■ YOUR INSTRUCTIONS
The copy you print must match the listing exactly, with its pictures removed.
SUPPLIED MATERIAL Block Start
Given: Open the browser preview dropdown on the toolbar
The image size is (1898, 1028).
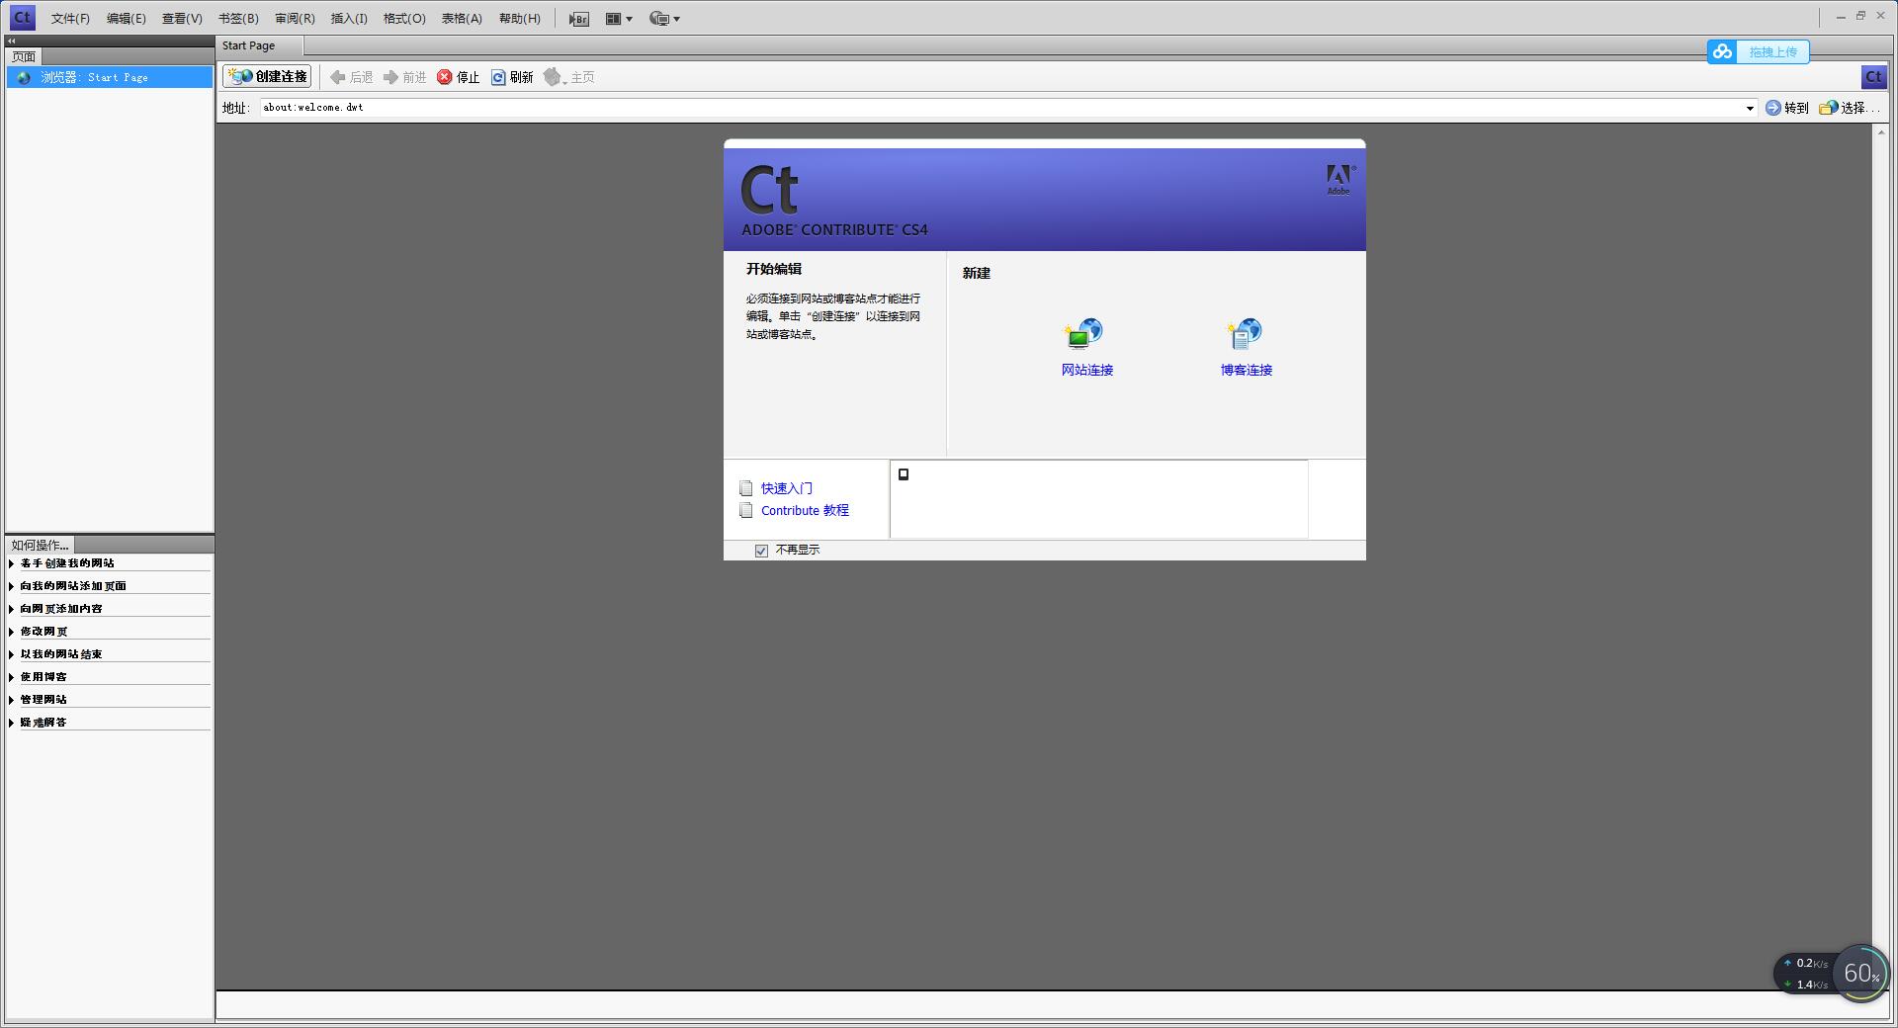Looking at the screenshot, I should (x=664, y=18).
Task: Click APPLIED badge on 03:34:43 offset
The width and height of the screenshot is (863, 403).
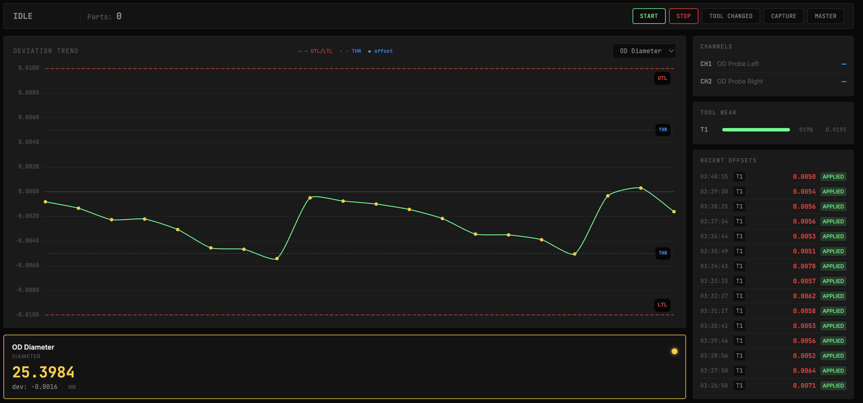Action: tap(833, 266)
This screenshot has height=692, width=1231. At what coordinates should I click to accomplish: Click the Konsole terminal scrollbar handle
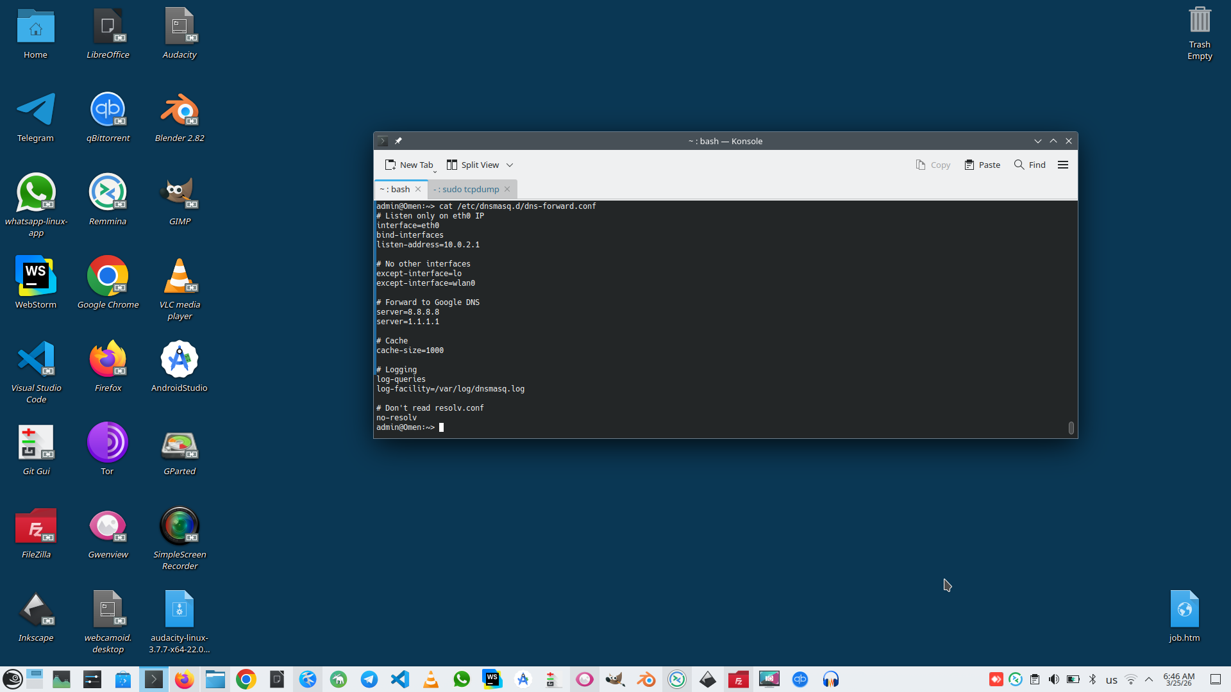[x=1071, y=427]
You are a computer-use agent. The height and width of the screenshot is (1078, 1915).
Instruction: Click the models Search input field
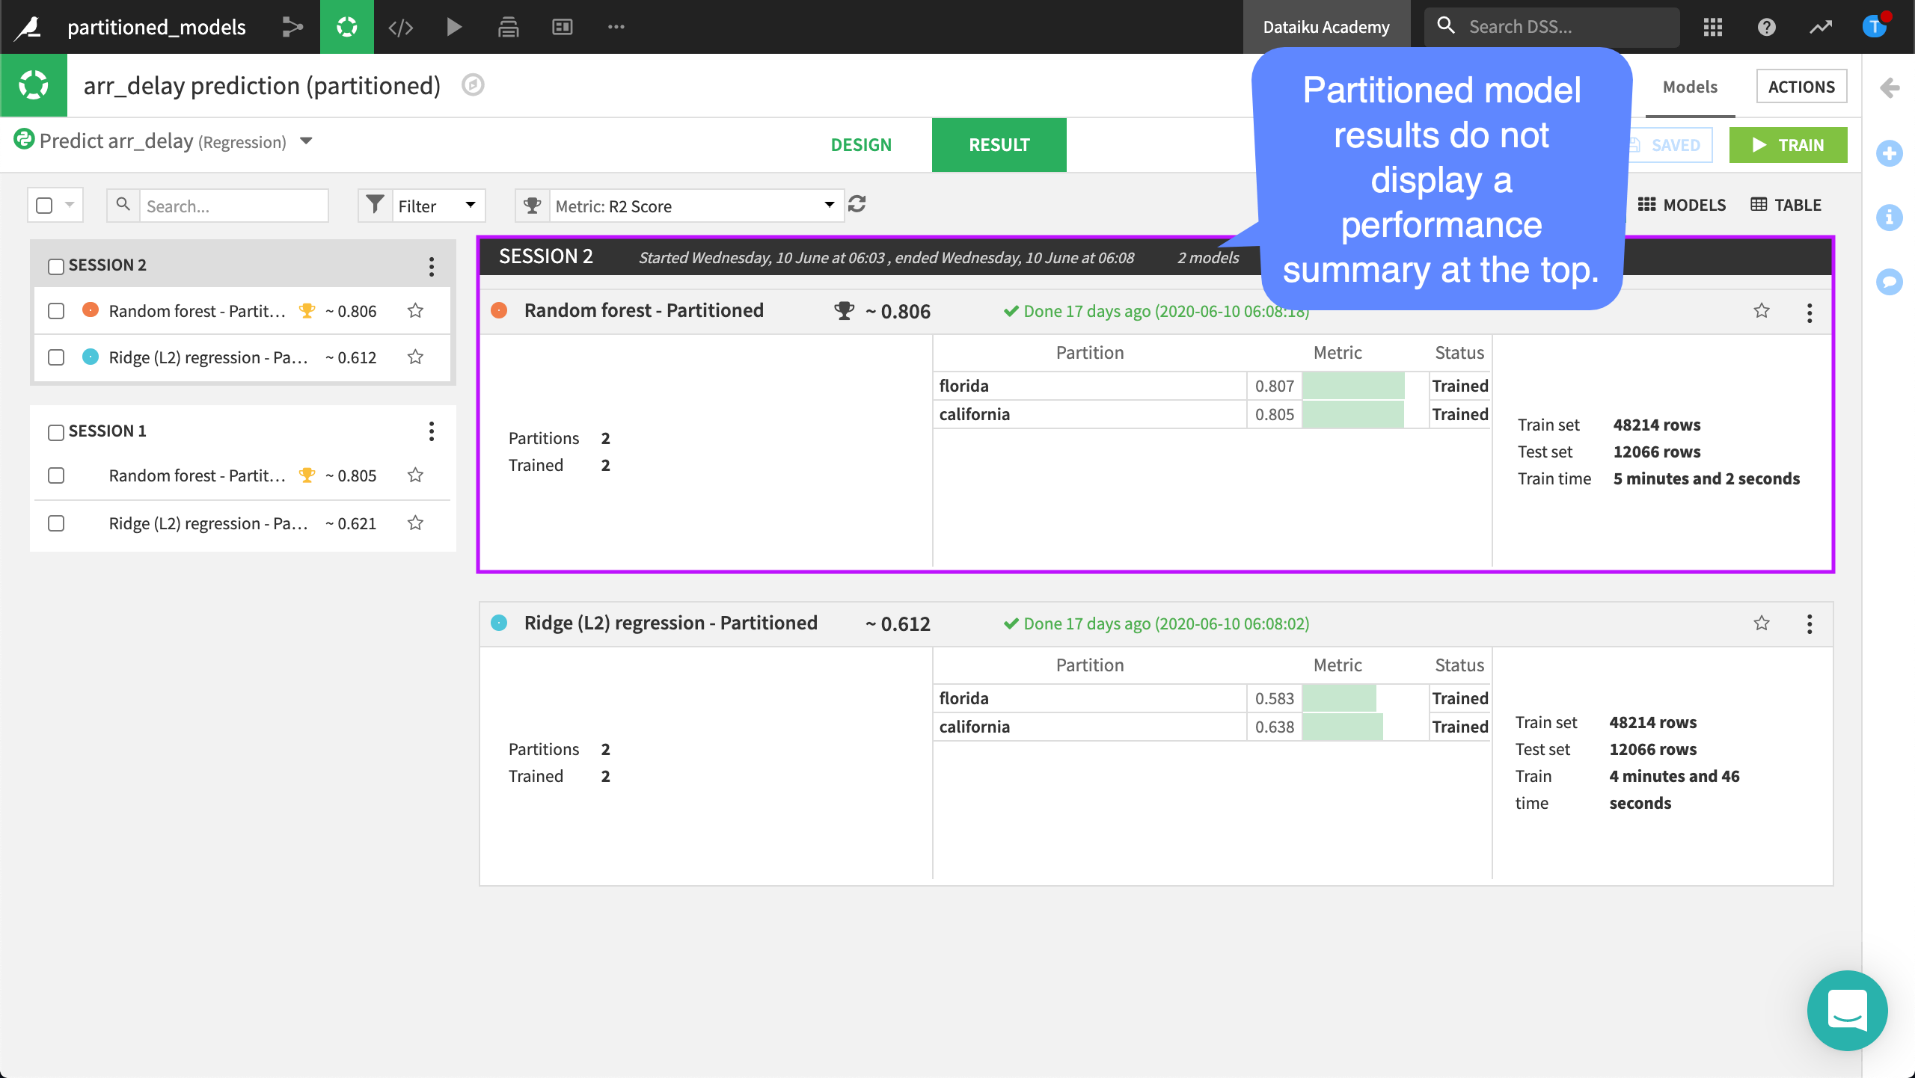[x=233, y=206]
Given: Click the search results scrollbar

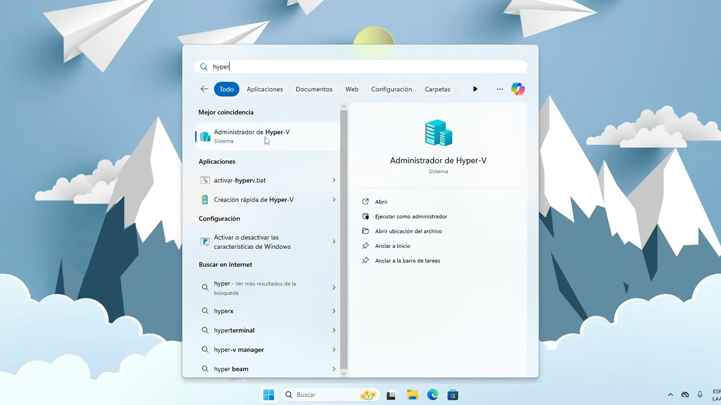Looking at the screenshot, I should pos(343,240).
SUPPLIED MATERIAL Block End
■ SOLVED EXERCISE
Given: Open the browser preview dropdown on the toolbar
The image size is (1898, 1028).
Looking at the screenshot, I should (x=664, y=18).
Task: Click APPLIED badge on 03:34:43 offset
The width and height of the screenshot is (863, 403).
Action: tap(833, 266)
This screenshot has height=692, width=1231. At what coordinates should I click to accomplish: Click the Konsole terminal scrollbar handle
[x=1071, y=427]
You are a computer-use agent. The height and width of the screenshot is (1078, 1915).
Instruction: Click the models Search input field
[x=233, y=206]
Given: Click the search results scrollbar

Looking at the screenshot, I should pos(343,240).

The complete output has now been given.